- Task objective -
The answer is an exact copy of the lines from the one with "Viewport: 728px width, 1024px height." to the end of the listing below, pictures left out.

══ The records

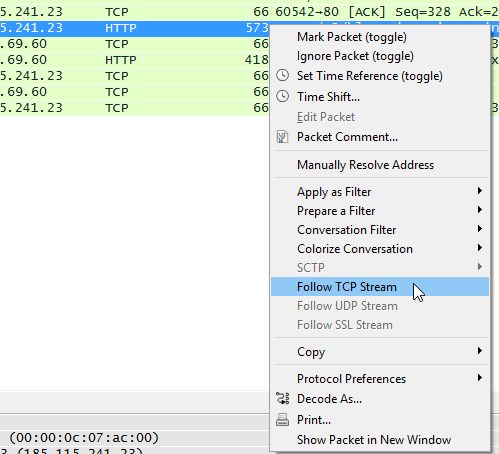This screenshot has height=454, width=499.
Task: Toggle Set Time Reference entry
Action: pos(370,76)
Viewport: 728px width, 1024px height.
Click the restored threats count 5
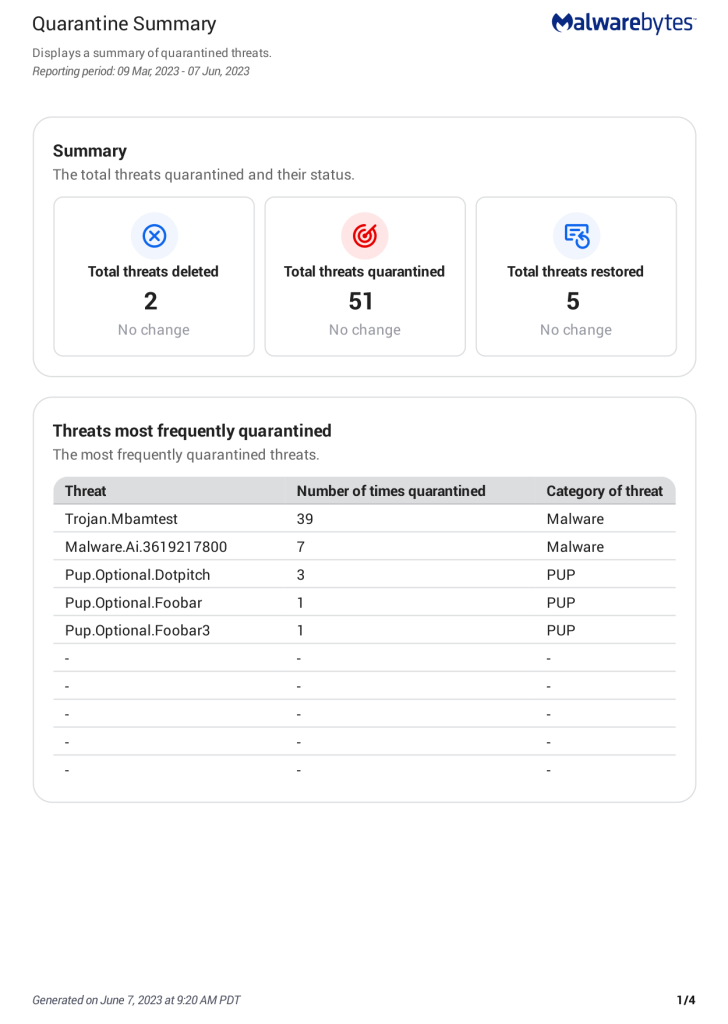click(573, 301)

════

- Response area -
Viewport: 728px width, 1024px height.
Click the restored threats count 5
click(573, 301)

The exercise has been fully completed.